Task to carry out
Of all the entries below, retype only the lines from the one with "Task: Click the Vendas page heading" through the one with "Tap the Estimated Tax info icon", exactly as they appear.

Stored data
==================================================

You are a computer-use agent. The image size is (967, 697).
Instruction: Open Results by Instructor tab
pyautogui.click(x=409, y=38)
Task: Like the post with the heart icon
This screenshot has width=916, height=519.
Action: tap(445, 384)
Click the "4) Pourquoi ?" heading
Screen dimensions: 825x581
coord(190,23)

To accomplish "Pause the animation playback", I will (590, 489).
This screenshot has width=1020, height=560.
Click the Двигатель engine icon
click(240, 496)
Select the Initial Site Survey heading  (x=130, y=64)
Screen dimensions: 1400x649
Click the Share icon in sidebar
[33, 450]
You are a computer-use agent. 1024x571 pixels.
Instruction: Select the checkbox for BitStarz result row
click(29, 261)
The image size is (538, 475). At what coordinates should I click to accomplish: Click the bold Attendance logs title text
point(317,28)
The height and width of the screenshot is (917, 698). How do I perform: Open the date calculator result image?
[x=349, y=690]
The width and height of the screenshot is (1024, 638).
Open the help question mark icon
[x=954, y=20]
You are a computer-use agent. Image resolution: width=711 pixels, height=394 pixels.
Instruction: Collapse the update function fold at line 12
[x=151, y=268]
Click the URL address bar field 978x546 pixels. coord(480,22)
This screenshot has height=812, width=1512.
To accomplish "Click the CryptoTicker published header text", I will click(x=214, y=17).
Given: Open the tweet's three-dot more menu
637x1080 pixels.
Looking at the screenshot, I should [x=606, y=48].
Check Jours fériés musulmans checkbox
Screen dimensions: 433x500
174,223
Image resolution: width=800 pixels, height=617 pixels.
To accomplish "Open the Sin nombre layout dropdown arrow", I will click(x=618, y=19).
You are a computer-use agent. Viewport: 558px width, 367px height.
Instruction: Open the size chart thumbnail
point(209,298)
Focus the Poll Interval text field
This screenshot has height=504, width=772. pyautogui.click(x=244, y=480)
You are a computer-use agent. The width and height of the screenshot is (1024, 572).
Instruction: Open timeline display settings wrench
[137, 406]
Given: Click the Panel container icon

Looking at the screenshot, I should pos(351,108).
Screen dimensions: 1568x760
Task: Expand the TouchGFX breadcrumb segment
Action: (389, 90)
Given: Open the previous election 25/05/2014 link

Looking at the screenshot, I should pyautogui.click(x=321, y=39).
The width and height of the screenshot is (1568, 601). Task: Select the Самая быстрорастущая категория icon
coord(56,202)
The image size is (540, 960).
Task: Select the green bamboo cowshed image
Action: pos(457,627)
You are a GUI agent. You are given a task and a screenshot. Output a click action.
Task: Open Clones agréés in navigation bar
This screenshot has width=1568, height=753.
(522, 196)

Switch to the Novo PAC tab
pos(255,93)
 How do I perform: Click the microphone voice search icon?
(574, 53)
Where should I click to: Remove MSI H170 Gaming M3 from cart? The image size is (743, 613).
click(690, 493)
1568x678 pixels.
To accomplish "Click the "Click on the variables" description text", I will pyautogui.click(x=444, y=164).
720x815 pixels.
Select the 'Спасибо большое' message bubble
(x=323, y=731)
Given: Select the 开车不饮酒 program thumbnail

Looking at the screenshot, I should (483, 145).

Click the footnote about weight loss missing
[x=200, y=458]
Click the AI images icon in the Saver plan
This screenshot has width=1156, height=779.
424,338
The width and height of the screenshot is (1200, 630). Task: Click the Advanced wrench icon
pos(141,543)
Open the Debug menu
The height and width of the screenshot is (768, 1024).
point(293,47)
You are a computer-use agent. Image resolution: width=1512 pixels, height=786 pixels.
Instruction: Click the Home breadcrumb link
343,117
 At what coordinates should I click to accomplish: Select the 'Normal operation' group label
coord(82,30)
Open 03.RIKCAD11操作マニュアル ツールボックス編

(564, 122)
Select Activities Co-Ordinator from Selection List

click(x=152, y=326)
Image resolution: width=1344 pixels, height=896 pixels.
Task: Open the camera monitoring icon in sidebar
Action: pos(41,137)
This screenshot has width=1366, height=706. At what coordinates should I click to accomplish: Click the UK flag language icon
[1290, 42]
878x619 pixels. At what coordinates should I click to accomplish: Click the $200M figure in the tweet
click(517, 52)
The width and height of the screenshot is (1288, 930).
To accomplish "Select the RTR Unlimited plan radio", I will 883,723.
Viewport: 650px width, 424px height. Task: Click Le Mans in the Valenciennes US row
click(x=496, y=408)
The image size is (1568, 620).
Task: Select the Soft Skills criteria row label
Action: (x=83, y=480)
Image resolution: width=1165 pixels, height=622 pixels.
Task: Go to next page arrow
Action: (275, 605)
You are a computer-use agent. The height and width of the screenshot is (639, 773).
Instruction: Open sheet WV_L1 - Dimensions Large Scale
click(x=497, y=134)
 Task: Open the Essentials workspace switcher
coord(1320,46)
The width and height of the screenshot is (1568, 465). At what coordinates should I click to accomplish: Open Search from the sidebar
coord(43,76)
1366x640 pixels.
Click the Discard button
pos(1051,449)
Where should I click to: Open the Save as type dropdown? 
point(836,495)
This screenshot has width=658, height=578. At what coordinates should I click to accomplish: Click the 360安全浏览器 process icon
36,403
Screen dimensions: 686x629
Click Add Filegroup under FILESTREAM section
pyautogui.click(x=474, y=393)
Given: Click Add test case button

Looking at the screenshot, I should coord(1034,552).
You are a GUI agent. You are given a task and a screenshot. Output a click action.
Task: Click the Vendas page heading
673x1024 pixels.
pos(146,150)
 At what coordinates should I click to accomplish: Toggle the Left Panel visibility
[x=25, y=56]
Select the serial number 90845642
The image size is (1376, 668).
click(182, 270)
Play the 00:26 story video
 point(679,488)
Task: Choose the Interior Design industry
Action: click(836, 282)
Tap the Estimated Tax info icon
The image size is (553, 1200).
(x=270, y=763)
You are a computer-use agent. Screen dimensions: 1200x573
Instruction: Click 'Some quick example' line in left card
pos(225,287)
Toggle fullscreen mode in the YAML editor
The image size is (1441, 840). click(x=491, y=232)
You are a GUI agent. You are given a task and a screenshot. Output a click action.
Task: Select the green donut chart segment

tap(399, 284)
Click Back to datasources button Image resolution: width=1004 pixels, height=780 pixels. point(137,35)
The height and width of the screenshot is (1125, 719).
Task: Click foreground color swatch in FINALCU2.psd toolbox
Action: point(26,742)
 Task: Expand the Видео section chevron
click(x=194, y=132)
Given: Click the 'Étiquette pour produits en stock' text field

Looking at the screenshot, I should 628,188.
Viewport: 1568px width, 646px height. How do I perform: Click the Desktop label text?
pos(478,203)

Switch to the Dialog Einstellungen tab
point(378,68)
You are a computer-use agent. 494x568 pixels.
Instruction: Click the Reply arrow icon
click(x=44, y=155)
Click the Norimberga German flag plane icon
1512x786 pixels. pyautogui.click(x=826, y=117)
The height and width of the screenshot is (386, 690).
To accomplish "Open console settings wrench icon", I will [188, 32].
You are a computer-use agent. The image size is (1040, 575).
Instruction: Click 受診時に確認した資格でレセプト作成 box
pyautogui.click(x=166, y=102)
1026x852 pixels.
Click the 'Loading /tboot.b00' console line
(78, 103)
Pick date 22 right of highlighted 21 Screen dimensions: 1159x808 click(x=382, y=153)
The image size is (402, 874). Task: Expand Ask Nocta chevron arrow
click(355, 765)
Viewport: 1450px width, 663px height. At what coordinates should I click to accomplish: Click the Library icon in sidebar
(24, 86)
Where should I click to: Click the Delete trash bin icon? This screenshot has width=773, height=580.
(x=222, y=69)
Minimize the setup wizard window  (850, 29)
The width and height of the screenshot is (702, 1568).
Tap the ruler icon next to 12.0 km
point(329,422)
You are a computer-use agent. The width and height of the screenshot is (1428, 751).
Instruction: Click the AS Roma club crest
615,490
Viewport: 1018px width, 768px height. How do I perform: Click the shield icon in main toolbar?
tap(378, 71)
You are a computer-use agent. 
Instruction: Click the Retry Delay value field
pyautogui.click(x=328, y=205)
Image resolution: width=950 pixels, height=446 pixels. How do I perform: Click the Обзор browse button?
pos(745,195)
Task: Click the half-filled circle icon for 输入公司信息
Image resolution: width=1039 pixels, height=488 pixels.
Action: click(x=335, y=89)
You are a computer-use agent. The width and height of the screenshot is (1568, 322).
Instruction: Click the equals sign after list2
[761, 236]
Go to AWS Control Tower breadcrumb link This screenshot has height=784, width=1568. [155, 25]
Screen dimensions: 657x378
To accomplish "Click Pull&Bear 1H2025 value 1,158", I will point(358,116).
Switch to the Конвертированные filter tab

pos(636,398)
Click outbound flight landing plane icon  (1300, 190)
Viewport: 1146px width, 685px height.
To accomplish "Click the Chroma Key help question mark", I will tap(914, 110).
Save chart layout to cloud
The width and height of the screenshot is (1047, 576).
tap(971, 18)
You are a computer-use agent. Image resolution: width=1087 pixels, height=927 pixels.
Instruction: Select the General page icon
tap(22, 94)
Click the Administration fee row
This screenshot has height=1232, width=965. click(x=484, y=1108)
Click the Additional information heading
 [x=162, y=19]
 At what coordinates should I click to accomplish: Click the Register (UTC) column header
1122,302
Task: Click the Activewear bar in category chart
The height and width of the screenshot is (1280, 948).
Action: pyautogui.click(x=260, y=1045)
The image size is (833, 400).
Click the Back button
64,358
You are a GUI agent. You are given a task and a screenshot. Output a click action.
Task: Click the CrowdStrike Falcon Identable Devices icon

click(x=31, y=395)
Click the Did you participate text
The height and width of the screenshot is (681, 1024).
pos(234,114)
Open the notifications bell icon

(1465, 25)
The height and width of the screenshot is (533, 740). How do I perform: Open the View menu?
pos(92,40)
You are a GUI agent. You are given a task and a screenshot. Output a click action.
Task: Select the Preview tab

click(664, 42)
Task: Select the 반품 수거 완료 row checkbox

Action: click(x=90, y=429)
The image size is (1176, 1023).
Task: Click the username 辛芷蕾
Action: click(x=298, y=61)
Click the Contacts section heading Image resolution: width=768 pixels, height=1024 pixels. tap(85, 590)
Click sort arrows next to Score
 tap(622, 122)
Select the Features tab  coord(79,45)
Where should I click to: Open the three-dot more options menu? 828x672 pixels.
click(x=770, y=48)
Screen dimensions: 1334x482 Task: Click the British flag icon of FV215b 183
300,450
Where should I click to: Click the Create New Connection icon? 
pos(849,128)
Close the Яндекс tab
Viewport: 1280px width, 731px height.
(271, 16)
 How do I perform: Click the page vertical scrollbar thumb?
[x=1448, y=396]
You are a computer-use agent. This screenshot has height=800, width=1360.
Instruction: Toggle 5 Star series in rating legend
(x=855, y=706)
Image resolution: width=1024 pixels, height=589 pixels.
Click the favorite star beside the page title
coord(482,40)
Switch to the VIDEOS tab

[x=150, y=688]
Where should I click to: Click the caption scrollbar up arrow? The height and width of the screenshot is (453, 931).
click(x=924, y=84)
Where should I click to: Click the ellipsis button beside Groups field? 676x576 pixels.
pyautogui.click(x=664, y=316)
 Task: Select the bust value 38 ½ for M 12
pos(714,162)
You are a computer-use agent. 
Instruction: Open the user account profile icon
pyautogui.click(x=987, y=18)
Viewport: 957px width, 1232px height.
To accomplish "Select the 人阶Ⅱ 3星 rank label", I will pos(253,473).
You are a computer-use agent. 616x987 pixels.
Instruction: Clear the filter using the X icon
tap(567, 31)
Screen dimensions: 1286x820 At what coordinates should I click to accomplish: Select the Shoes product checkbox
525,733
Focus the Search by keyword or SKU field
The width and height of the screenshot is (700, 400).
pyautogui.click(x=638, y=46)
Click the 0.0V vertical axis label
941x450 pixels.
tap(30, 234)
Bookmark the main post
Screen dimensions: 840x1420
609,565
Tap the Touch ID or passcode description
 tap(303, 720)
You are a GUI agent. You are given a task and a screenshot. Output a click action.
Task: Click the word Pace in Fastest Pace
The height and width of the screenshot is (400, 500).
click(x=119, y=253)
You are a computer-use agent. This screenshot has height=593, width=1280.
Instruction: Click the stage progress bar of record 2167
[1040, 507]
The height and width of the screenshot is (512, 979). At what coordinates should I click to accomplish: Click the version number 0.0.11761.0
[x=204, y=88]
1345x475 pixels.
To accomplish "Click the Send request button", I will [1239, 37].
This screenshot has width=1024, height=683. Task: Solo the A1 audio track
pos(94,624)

==================================================

Answer to the exercise
Task: Click the Vendas page heading
673x1024 pixels.
pos(146,150)
 At what coordinates should I click to accomplish: Toggle the Left Panel visibility
[x=25, y=56]
Select the serial number 90845642
The image size is (1376, 668).
click(182, 270)
Play the 00:26 story video
 point(679,488)
Task: Choose the Interior Design industry
Action: click(836, 282)
Tap the Estimated Tax info icon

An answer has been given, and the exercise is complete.